La jeune milicienne montra la fiole contenant le fluide d’eau à l’enfant et lui expliqua assez succintement à quoi servait le contenu. Elle ne put guère satisfaire sa curiosité car ses propres connaissances étaient limitées ; cependant, la suggestion d’une expérimentation possible fut accueillie avec grand empressement. Kymil ouvrit donc la fiole et ils observèrent le fluide. La texture du liquide était assez semblable à de l’eau mais constamment en mouvement. Un mouvement lent, tout en ondulation entre deux teintes distinctes ne se mélangeant point, un bleu sombre et un bleu clair vif.
Kymil avala le contenu sous les yeux ébahis du très jeune elfe.
« Alors ça fait quel effet ?
- C’est très étrange. C’est comme si j’avais été brièvement immergée dans les eaux profondes des glaciers tant c’était froid. J’ai l’impression que si j’en buvais une grande quantité, j’aurais l’impression de me noyer.
- Alors c’est dangereux ?
- Seulement si j’en bois trop d’un coup je pense. »
Ils passèrent ensuite à la présentation des deux blocs de Xiuhl enveloppés dans un carré de tissu, héritage de son arrière grand-père maternel, un grand explorateur qui avait jeté l’ancre dans tous les ports de trois continents de Yuimen de multiple fois et arpenté ces derniers sans relâche.
« Ceci est du Xiuhl. Le métal élémentaire du feu. Je l’ai emporté avec moi pour garder mes couvertures chaudes durant les nuits.
- C’est incroyable !
- Sais-tu qu’il existe un métal élémentaire de chaque élément ?
- Tous ? Même la lumière ? Et l’ombre, et le vent à quoi il peut ressembler si c’est du vent ?
- …
- Il est très lourd en tout cas ; ajouta-t-il avant que Kymil ne puisse répondre.

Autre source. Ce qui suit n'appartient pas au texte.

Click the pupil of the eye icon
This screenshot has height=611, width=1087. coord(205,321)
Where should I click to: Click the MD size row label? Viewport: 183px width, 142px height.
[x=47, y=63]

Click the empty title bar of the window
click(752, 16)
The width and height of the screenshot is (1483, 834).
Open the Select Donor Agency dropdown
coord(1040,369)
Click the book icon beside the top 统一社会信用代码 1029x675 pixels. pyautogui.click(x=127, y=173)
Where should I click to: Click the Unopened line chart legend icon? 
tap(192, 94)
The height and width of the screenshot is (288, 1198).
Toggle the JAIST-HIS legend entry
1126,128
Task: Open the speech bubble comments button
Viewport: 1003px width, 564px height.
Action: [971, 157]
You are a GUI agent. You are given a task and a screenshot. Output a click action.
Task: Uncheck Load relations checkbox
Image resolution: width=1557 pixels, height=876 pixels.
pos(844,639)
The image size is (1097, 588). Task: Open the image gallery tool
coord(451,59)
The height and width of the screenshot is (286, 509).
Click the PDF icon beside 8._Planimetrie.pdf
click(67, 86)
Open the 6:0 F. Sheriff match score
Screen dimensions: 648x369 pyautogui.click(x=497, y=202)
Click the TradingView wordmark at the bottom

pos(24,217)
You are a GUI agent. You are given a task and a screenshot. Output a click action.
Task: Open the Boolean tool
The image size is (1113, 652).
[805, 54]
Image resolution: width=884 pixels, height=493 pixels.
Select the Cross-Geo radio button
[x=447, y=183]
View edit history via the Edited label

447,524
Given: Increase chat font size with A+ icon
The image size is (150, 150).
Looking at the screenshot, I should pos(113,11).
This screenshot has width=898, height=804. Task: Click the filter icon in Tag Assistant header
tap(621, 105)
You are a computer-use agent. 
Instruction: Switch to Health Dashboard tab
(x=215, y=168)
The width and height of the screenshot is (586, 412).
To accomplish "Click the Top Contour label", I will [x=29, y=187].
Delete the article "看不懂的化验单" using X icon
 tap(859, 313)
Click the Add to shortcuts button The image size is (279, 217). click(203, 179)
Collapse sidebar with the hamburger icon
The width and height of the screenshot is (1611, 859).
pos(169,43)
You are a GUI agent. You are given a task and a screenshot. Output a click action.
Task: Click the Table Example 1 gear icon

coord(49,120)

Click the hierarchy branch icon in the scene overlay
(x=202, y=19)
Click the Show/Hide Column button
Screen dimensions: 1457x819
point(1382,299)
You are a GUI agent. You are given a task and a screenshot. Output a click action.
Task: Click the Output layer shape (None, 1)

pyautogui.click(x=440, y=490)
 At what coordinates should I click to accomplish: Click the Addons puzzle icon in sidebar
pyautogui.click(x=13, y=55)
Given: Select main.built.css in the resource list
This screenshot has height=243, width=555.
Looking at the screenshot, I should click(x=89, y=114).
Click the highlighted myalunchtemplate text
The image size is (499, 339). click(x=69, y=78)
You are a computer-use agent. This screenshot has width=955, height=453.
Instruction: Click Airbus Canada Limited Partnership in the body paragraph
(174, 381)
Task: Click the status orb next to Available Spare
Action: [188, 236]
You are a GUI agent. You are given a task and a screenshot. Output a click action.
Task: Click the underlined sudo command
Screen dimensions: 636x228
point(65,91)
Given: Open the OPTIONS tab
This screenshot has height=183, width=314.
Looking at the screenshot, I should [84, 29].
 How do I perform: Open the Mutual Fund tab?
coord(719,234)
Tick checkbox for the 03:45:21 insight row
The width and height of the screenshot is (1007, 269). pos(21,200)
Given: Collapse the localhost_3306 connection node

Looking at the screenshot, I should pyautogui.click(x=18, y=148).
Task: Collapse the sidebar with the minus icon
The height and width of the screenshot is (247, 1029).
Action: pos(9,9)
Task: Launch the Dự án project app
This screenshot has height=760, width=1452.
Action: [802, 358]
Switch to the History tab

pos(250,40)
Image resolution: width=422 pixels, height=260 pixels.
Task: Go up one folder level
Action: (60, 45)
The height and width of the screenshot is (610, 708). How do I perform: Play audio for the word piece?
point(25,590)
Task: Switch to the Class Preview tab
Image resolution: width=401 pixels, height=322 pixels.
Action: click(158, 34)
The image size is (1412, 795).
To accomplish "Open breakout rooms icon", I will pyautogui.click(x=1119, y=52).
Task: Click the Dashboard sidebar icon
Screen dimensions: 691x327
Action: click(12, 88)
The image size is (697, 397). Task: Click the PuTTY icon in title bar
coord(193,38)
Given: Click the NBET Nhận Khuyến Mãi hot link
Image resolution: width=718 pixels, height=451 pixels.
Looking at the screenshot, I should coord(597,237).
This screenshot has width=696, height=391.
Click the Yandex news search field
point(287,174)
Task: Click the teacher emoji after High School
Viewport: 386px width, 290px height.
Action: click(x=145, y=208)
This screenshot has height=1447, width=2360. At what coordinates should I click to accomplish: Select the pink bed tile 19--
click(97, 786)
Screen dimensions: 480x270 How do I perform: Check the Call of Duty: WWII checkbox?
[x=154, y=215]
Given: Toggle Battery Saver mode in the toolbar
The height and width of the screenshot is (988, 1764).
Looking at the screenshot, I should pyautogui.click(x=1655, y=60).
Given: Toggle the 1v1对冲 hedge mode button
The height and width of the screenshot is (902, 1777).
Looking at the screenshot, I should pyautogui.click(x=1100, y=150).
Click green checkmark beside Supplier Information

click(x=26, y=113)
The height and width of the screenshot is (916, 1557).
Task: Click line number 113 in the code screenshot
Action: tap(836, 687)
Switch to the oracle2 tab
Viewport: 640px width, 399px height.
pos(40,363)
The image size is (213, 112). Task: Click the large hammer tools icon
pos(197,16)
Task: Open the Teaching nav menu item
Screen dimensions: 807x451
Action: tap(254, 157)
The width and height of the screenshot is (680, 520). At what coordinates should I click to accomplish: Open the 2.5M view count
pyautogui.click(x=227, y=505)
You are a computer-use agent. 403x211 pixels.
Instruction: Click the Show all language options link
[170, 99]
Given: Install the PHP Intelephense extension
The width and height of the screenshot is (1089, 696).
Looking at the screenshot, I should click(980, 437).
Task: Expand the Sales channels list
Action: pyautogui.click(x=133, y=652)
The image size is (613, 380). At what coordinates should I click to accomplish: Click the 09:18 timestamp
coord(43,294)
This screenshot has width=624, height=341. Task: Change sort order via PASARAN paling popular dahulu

- Plutôt oui, heureusement que nous voyageons en chariot.
- Dis, à ton avis, lequel de tous les métaux élémentaires est le plus lourd ?»
Muir’aek avait dit juste. L’enfant était un être adorable, très curieux malgré sa timidité et intarissable dès qu’il se sentit à l’aise avec la jeune milicienne. Ils passèrent en revue le poids des animaux, maisons, forteresses, montagnes et océans. Le vieil Öbronn vint à eux pour les inviter à partager le grand repas de fin de traque. Kymil réalisa seulement alors que le ciel s’était assombri et des braseros avaient été allumés devant la grande salle ; elle en avait oublié le temps mais aussi Merlara, qui n’était pas revenue, même pour son fils.